Kurt Streit, Patricia Petibon, Silvia Tro Santafé, Inga Kalna, María José Moreno, Kenneth Tarver; Chorus & Orchestra of the Teatro Real de Madrid/Ivor Bolton; dir. Claus Guth (Bel Air Classique; DVD)

Our rating

5

Published: July 8, 2020 at 4:21 pm

DVD_BAC150_Mozart_cmyk

Mozart Lucio Silla (DVD) Kurt Streit, Patricia Petibon, Silvia Tro Santafé, Inga Kalna, María José Moreno, Kenneth Tarver; Chorus & Orchestra of the Teatro Real de Madrid/Ivor Bolton; dir. Claus Guth (Madrid, 2017) Bel Air Classiques DVD:BAC150; Blu-ray:BAC450 180 mins

Mozart was 17 when Lucio Silla took Milan by storm in December 1772. The opera then disappeared for over 150 years – unsurprisingly, since this is an unreformed opera seria with the classic pattern of aria and recitative ping ponging its way through three acts. But the Overture, handsomely played by the Madrid Teatro Real orchestra conducted by Ivor Bolton, hints at another story; and as the opera unfolds you sense young Mozart straining at the bit with shorter arias and a remarkably sure-footed sense of musical characterisation to explore a favourite theme: the power and folly of love. Not that Claus Guth sets his Lucio in some romantic nook. Designer Christian Schmidt’s revolving dystopia with slabs of concrete, dirty white tiles and huge architectural portholes resembles a nightmare station on London’s Underground. Such architectural brutalism is all of a piece with the tyranny that Rome’s ruler imposes on the citizenry, particularly Giunia the wife of the banished senator Cecilio whom Silla desires. Much blood and angst will flow along the Tiber before husband and wife are reunited, with Silla voluntarily deposing himself as Rome’s ruler.

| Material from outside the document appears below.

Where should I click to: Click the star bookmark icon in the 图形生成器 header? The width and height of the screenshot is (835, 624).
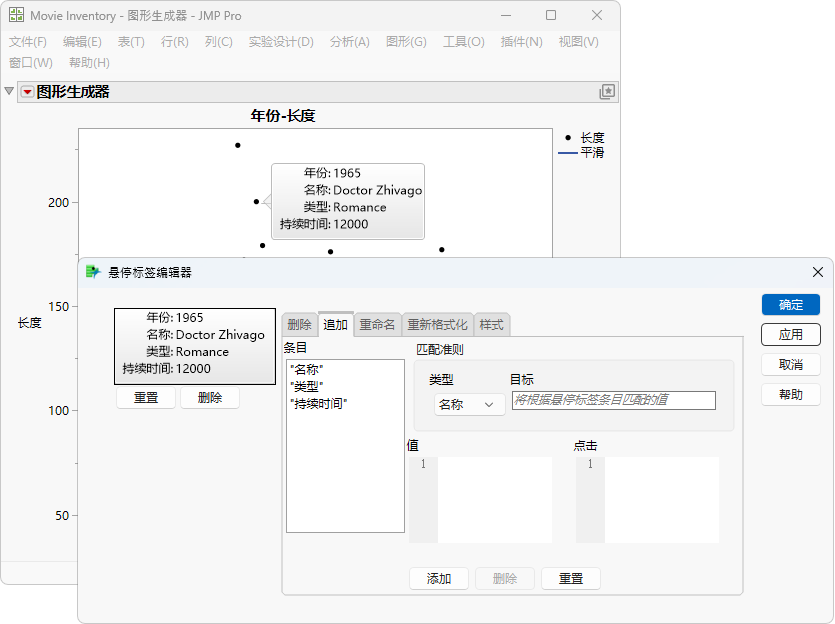(x=607, y=92)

Kurt Streit is good at acting tyranny, a blend of arbitrary power and remorse usually prompted by his sister, Celia, who in a parallel plot is in love with Cinna, Cecilio’s best friend; but under pressure his tone thins out. Silvia Tro Santafé is a dependable Cecilio. But the vocal laurels, and the principal reason for recommending this recording, belong to Patricia Petibon who tears into Giunia’s arias as if her life really did depend on it. Her Act II aria ‘Ah se il crudel periglio’ is a tour de force.